On Fri, 2015-12-11 at 15:52 +0100, Henry de Valence wrote:
Taler is an electronic payment system that was built with the goal of supporting taxation. With Taler, the receiver of any form of payment is known, and the payment information comes attached with some data about what the payment was made for ... governments can use this data to tax businesses and individuals ... making tax evasion and black markets less viable.
For a user in a country where Tor is blocked, funding Tor bridges is, by definition, a black market in that country.
Could you explain how you see this feature of Taler fitting with the threat model bridges are meant to address? Which governments should get detailed data on donations to bridges, and *to whom* is "the receiver of any form of payment" known?
Any anonymity system provides anonymity only within a particular anonymity set. A priori, a blind signing based system like Taler anonymizes the transactions between two anonymity sets, the customers and the merchants. Its mint always knows the total amount that each customer spends and the total income that each merchant receives, but not the specific transactions.

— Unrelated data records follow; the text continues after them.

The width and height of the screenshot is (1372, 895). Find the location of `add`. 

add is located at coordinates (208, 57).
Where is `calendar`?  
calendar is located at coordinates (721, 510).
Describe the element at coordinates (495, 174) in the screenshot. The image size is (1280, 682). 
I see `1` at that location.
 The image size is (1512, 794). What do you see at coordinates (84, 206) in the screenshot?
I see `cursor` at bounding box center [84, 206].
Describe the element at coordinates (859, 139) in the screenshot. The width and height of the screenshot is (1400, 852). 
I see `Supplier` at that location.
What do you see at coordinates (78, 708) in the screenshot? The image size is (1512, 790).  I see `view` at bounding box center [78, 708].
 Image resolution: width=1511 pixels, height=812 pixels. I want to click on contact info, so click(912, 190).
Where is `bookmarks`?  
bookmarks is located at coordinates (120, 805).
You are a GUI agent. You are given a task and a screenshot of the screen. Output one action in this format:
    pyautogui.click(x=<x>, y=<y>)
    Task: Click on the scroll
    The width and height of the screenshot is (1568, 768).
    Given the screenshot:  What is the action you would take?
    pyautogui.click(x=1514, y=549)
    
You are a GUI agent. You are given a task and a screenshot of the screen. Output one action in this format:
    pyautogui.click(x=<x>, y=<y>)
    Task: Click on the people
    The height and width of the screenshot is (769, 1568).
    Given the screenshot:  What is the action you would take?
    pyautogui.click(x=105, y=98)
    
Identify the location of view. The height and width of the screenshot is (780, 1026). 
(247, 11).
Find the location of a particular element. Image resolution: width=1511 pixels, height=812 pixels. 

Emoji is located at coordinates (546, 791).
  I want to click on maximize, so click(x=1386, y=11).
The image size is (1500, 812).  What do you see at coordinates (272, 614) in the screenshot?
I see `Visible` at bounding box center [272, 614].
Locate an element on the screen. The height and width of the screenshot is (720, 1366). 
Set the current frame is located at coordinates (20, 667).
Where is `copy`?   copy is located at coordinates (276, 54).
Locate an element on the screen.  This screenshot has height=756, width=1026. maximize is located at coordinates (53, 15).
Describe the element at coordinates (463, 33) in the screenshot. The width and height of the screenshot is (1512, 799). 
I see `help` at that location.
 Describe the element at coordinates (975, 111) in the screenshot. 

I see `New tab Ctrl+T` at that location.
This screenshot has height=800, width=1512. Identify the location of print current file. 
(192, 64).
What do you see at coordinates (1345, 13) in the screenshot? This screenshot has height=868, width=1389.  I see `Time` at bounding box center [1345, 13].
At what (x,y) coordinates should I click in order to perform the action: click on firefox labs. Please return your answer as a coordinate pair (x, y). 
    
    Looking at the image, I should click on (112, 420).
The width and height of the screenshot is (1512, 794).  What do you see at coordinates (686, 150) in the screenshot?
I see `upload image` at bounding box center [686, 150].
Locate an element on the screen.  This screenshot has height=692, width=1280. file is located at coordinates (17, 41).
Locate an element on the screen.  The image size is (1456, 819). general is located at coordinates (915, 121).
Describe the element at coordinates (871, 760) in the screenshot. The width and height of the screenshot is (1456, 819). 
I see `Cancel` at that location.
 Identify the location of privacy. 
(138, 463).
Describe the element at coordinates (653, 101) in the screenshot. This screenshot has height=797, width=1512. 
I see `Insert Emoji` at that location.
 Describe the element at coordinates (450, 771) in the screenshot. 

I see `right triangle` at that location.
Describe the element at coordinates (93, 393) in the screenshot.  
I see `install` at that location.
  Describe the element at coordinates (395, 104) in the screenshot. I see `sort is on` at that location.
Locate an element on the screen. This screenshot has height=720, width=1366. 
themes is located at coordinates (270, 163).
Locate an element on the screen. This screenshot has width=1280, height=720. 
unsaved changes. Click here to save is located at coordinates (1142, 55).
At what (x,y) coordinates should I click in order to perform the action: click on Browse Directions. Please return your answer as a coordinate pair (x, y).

In Taler, we ensure that a customer and a mint can collaborate to deanonymize the merchant side of a particular transaction, so the merchants are no longer an anonymity set. A merchant and mint cannot collaborate to deanonymize a customer side of a particular transaction though, so the customers remain an anonymity set.
It follows that Taler cannot protect the identity of merchants from the country where the Taler mint is based. In the bridges case, a bridge user and the mint can collaborate to expose the operator of a particular bridge, which seems harmless, or even beneficial, and achievable via the CDN anyways.
Jeff
p.s. Aside from anonymity sets, one might worry about pseudo-anonymity of membership in the set of customers or merchants. In the bridge case, if say China hacked this meek mint, then they could learn whatever the mint knows about its customers, but not what bridge that customer paid for. A Taler mint funding bridge operators should ideally pass any user details it must retain through a data diode.